Afinal, ele foi aparentemente preso como cristão. Mas isso não basta, não é mesmo? Ainda que alguns cristãos o tenham perdoado e aprendido a confiar nele, ainda que ele declare sua fé e uma intimidade com Deus, isso não basta, não é mesmo? Nenhum poderia superar seus crimes contra Jeová Shalom - é preciso que sua vida não seja vivida em paz.

Um dia, quem sabe, um milagre possa acontecer e depois de um terremoto - isso sim seria um sinal - quando ele sair da prisão, poderemos ouvir seu relato com alguma credibilidade. Melhor mesmo seria se tivesse a oportunidade de fugir, mas não o fizesse. Afinal, ele precisa provar que mudou, que a cadeia o mudou. Existiria, por acaso, algo a mais nesse Universo capaz de mudar a vida de um homem? Não, certamente não;

Nosso Deus é justo. Ele não perdoa, não é mesmo? Quem somos nós então, para passar a mão?

Não podemos dar ouvido ao que ele diz, e certamente precisamos colocá-lo na cadeia, mas pelos motivos certos. Ou, quem sabe, a Cruz?

O certo, portanto, é realizarmos a vontade de Deus e julgar Paulo como o facínora que é sem perdão ou misericórdia pelos setenta vezes sete cristãos que deve ter matado.

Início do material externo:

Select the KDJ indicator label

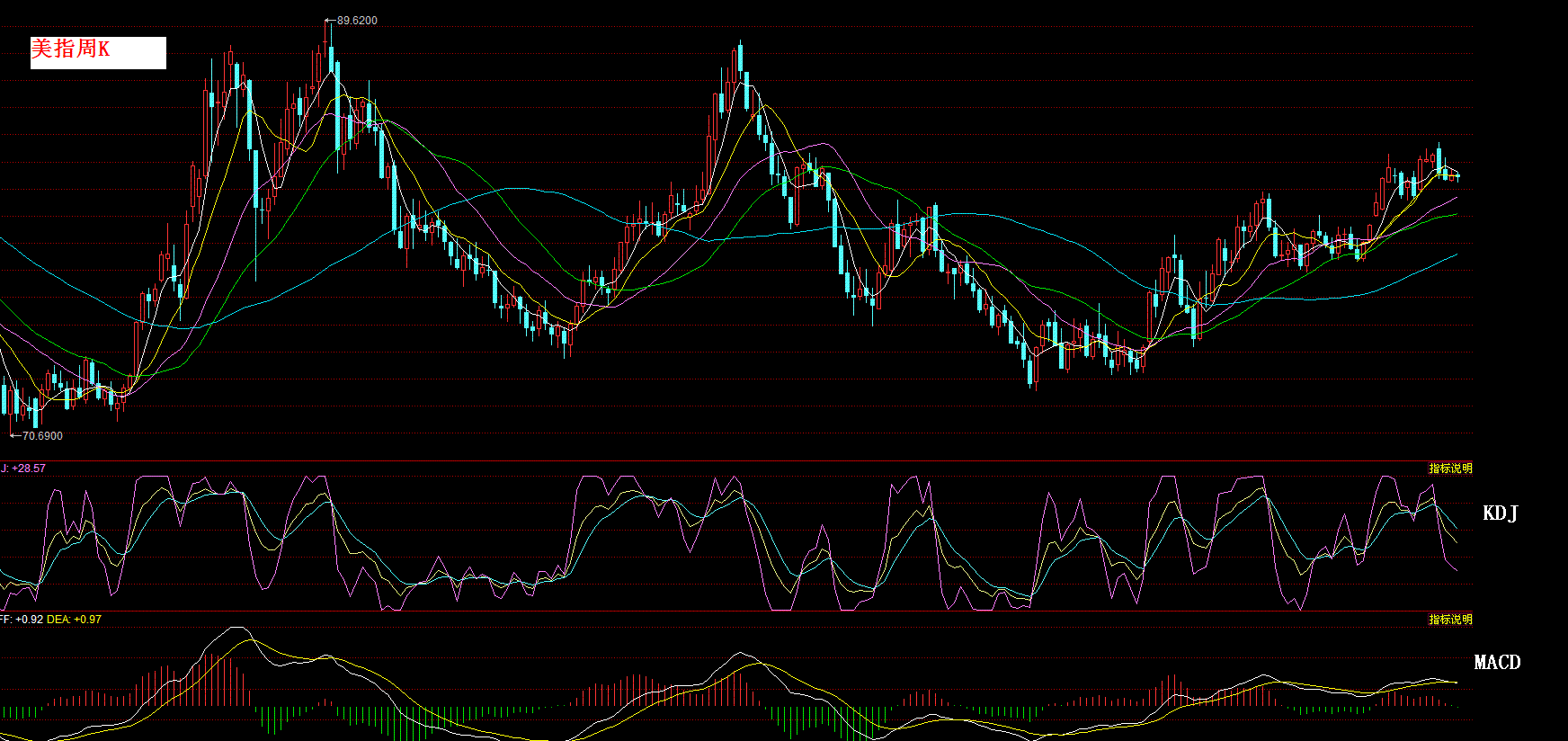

Nenhum cristão, em sã consciência faria de outra forma e daria ouvidos a esse bandido, não é mesmo? Um perseguidor dessa laia, nada tem a nos ensinar sobre a Graça.

URGENTE:


Acabamos de ser informado que Paulo foi sentenciado à morte. A pena foi executada. Em suas mãos, os escritos de Paulo a uma tal igreja dos Romanos. Graças a Deus, o estrago que esse texto subversivo poderia ter causado morreu com ele. Imagina só, se essa carta viraliza? Deus jamais deixaria que esse pregador de falsas doutrinas influenciasse de algum modo seus filhos.


Pedro da Conceição colabora e escreve para o blog Cristo Urbano.